Participants
David Swenson
Irfan Alibay
Goals
Discussion and feedback on overall impressions from DD review of user stories
Define initial deliverables for DD, others
data structure specs
architecture component API points
Discussion topics
Impressions from DD:
Think we are looking at a MultiDiGraph as fundamental to our structure.
I'm assuming directionality is important, but that depends a bit on the protocol; if not, can get away with a MultiGraph
if we can avoid directionality in the graph, this simplifies the data structure and algorithmic handling of the graph; I think we can avoid it, since even though some protocols may include a "direction", they don't fundamentally need to, and the resulting free energy differences between nodes have no directionality to them
JC – This woulodn’t be specific to just this project, it would be a good mentality for general data structures
DS – OpenFE is using multidigraphs for our internal objects.
directionality is important, in particular for the sign of the free energy difference
JC – Would it be possible for OpenFE and this F@H interface to use the same object?
DS – I think so. We just delivered this to our board.
JC – Is there code we could look at for this? What I’d seen before was RDKit-specific.So like how would we model a mutation in a kinase?

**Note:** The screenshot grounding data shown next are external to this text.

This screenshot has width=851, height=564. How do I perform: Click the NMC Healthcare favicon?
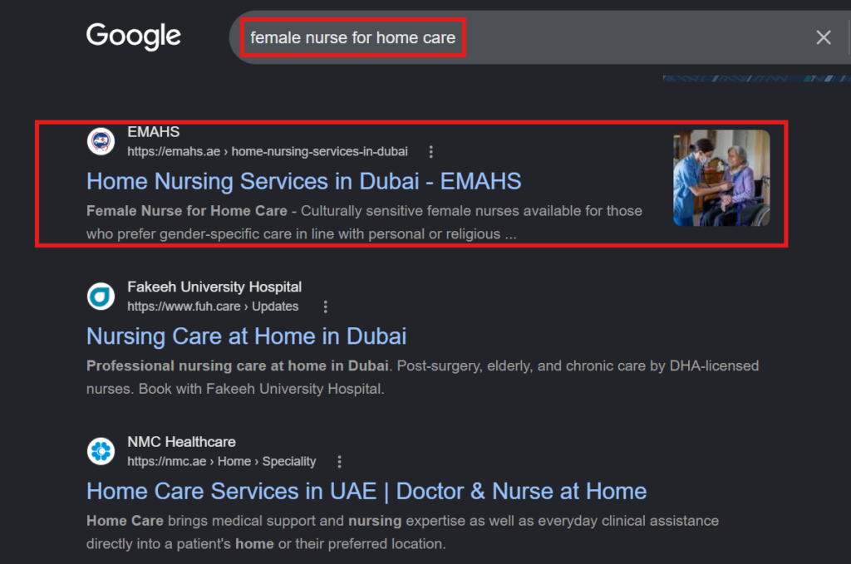pyautogui.click(x=101, y=451)
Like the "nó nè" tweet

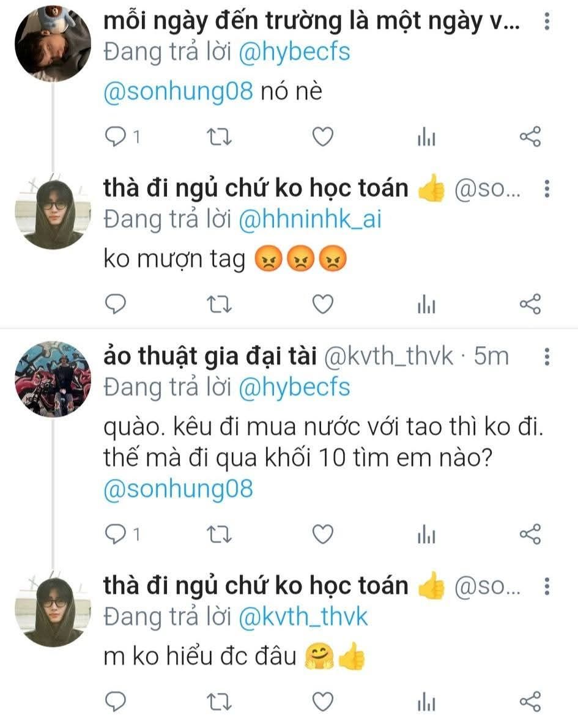click(323, 137)
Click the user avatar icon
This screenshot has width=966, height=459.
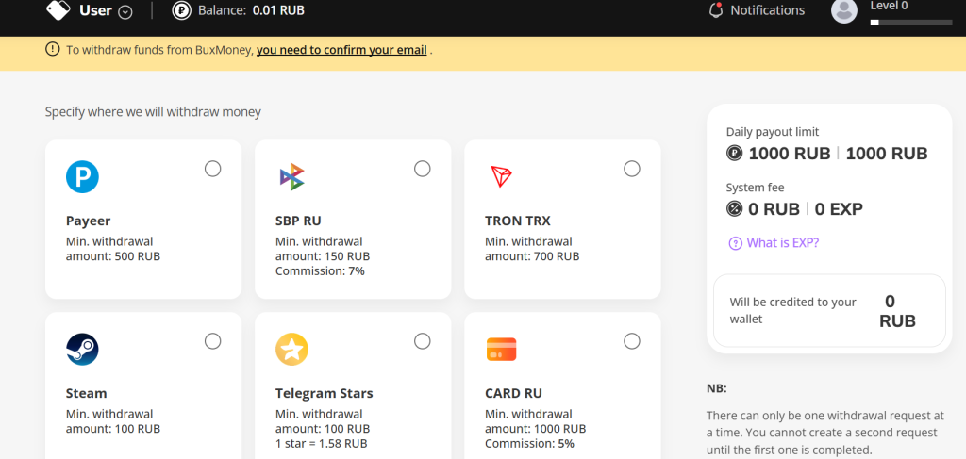click(x=843, y=10)
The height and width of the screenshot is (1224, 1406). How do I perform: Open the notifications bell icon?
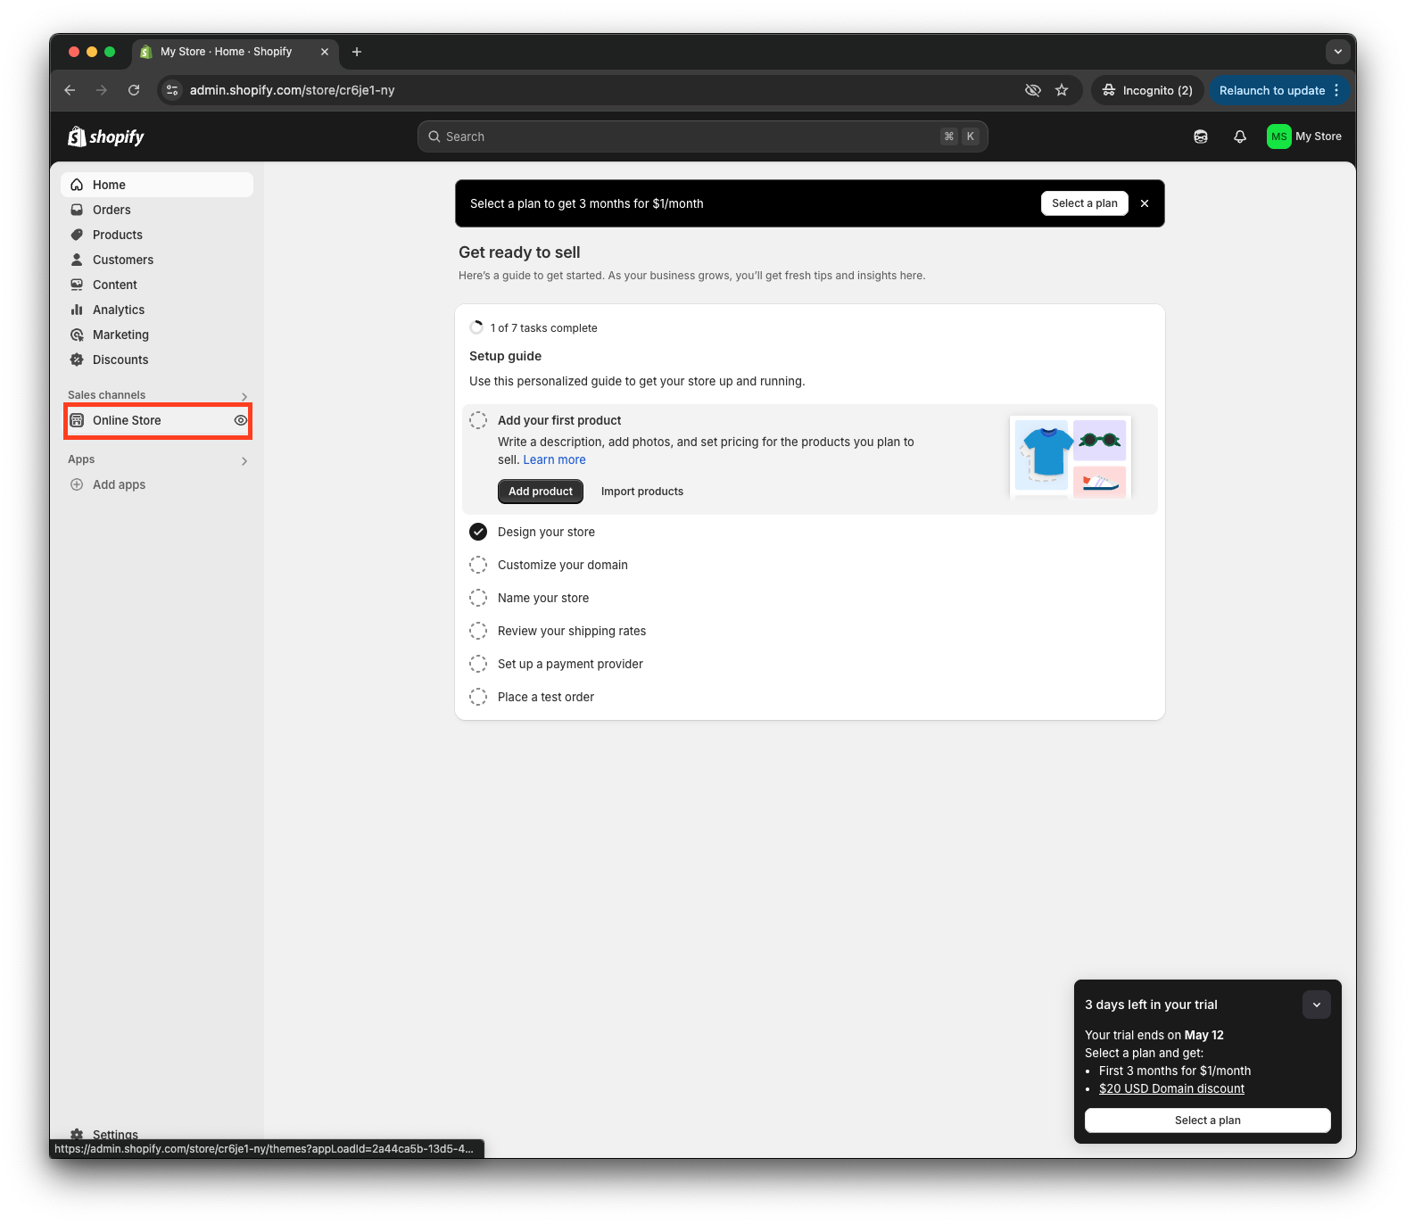tap(1239, 136)
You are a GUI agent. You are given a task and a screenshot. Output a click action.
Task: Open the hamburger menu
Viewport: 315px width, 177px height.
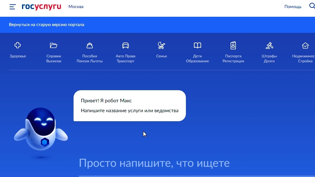pyautogui.click(x=12, y=7)
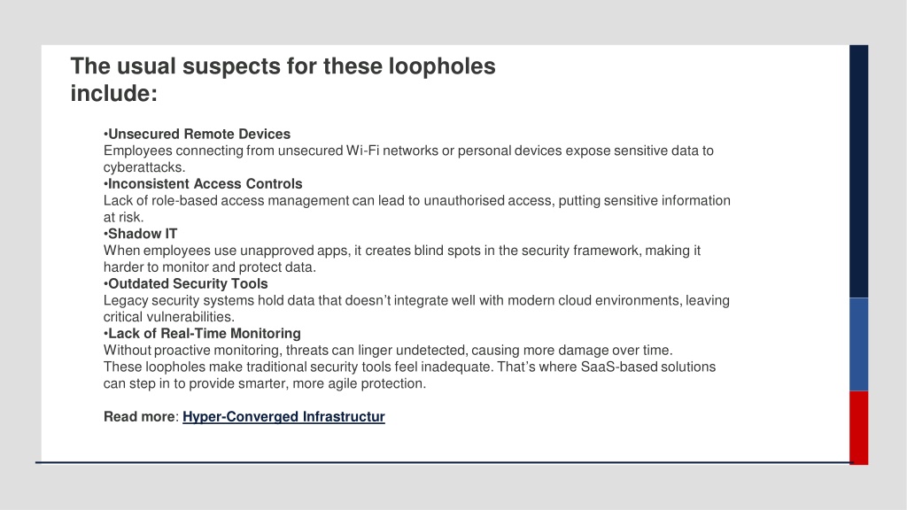Click the Inconsistent Access Controls heading
This screenshot has height=510, width=907.
[203, 184]
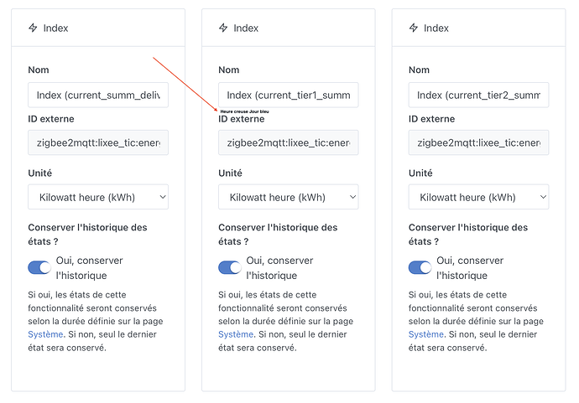
Task: Click the lightning icon in the middle Index card
Action: point(223,28)
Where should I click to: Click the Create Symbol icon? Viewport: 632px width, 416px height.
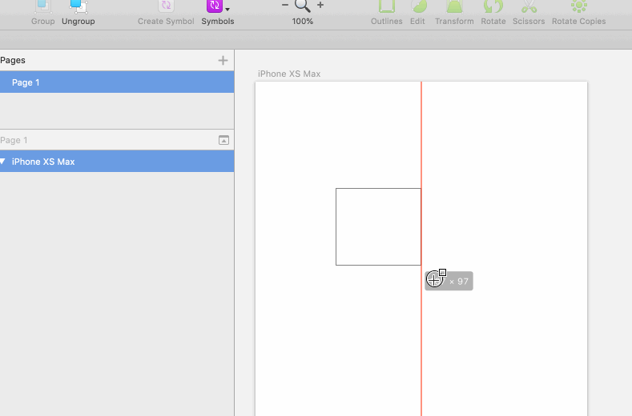click(166, 6)
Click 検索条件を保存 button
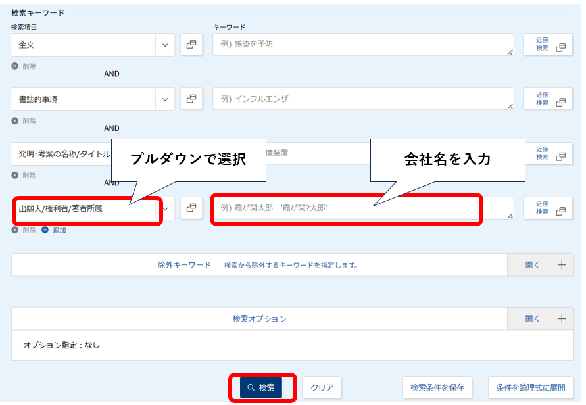The width and height of the screenshot is (586, 405). pos(437,388)
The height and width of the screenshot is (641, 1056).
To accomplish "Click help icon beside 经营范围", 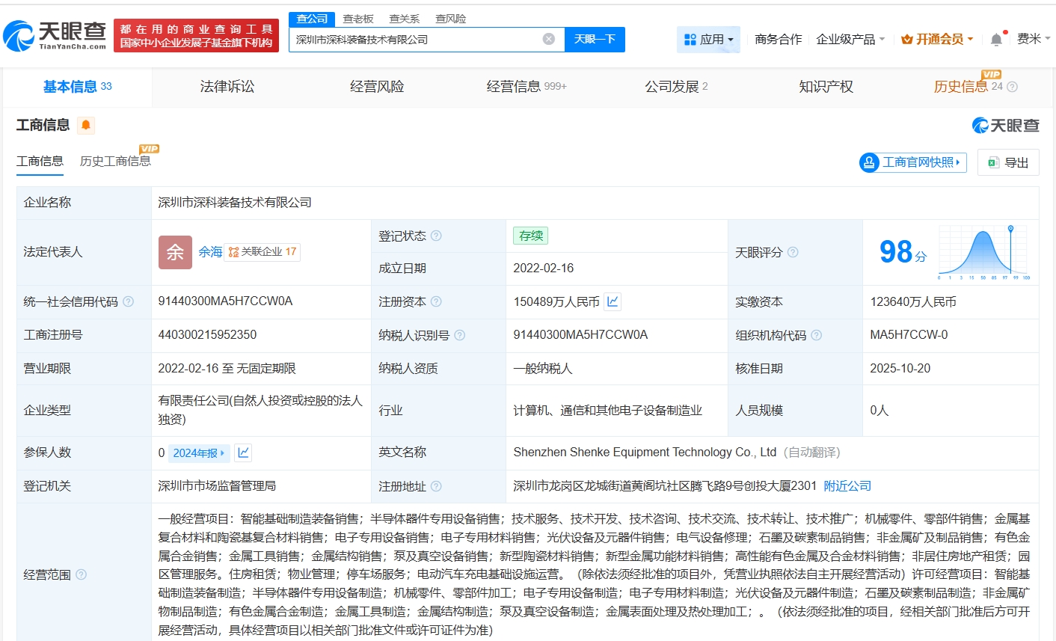I will (82, 574).
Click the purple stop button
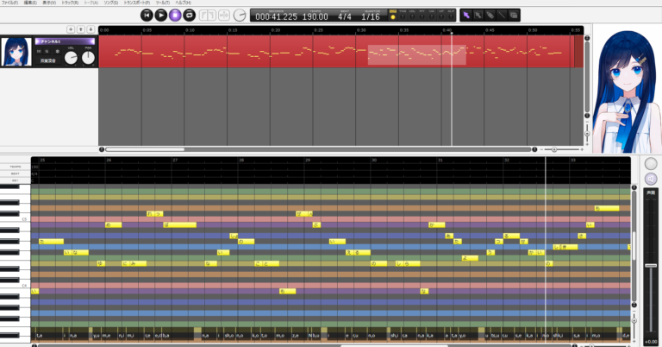 pyautogui.click(x=175, y=15)
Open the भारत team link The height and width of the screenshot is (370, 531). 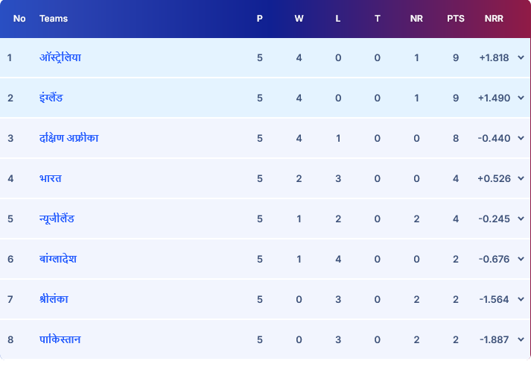51,178
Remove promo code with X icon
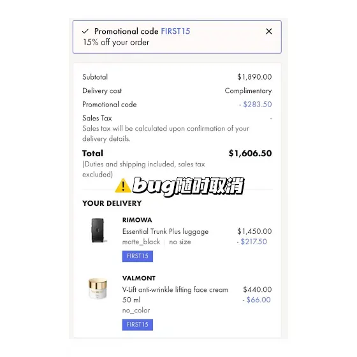357x357 pixels. click(269, 31)
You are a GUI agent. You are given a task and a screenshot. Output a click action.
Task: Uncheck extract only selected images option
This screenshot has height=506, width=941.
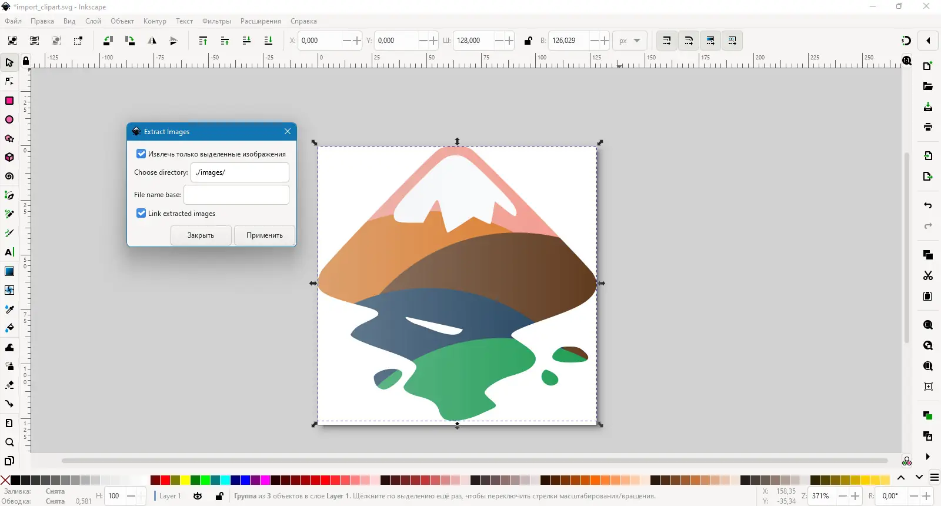point(141,154)
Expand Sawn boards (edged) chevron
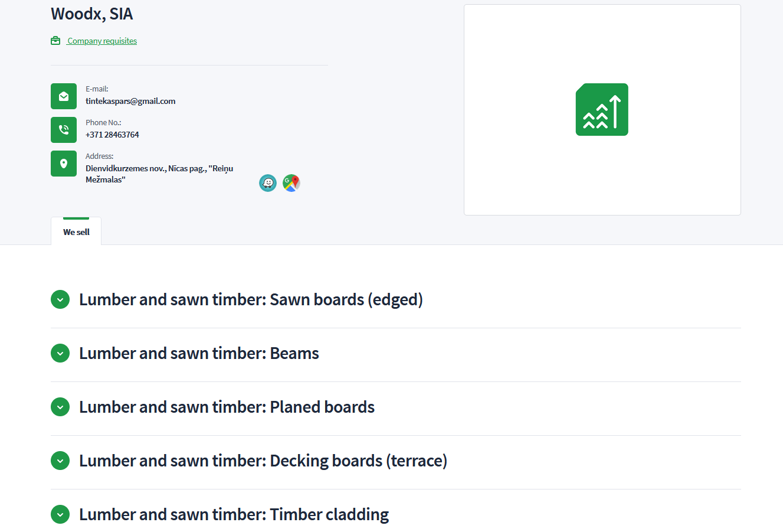Image resolution: width=783 pixels, height=532 pixels. click(60, 300)
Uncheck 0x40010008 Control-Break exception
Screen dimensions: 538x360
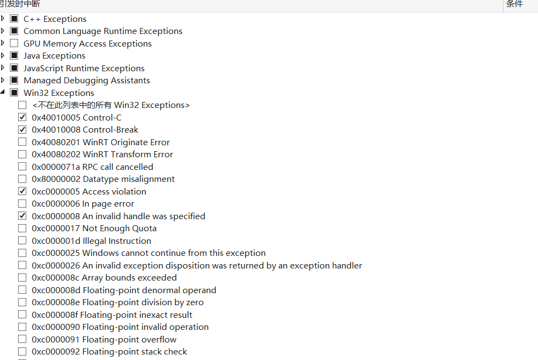[22, 129]
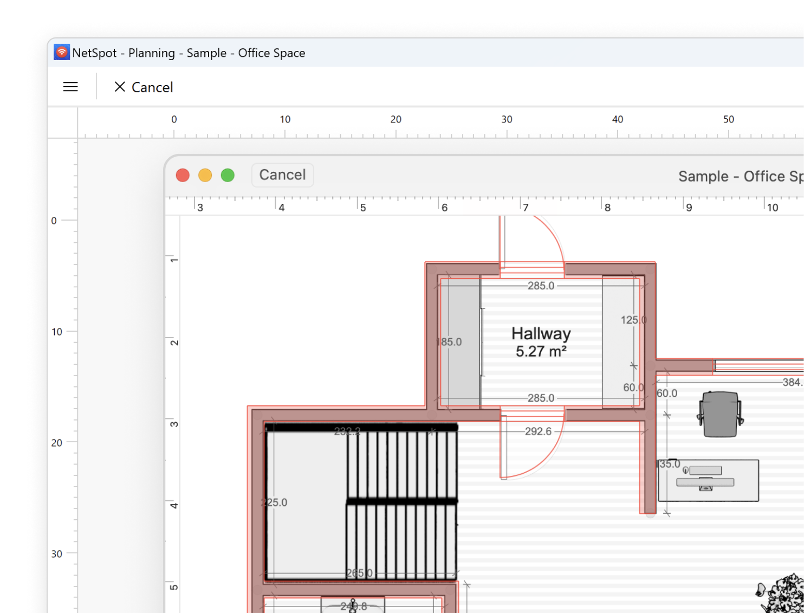Screen dimensions: 804x613
Task: Click the yellow minimize dot of inner window
Action: [x=205, y=175]
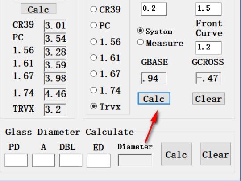Image resolution: width=241 pixels, height=181 pixels.
Task: Focus the PD input field
Action: [16, 161]
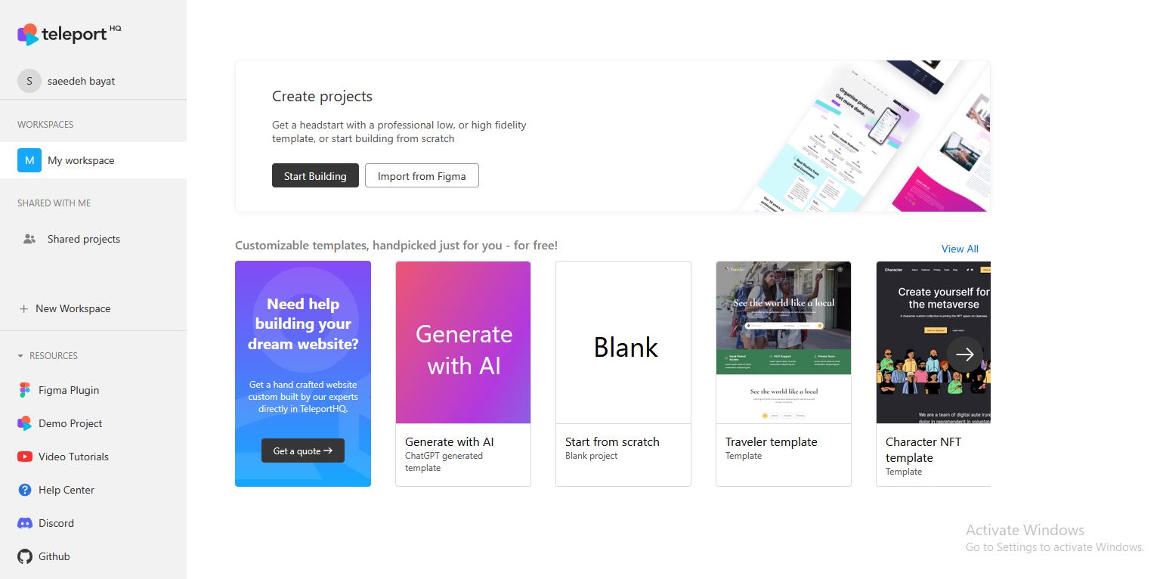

DS – Right now we have hard dep on RDKit, until we can use OpenFF mol fully. Right now our graph functionality is tailored to a ligand network. So systems (nodes) are identified by name, and edges would link two names.
JC – We know what kinds of transformations we want to support, so we could spec out the work with a larger scope and only implement a subset of it initially.
RG – We could always implement the small scope now, and subclass it to more general functionality later.
JW – If we already know we want to implement more generality, we should stat with speccing it out, even if implementation trails it. Speccing takes time, but will take less time than re-implementation after we are further down
JC – And we do know the domain pretty well.
JC – is it possible to have multiple edges between nodes (like, different ways of transforming one ligand into another?)
(General) – Yes, this is the “multi” in a “multidigraph”
RG – Could use comparison for OFFMol that does position-equality. Also need hashing that doesn’t graph comparison.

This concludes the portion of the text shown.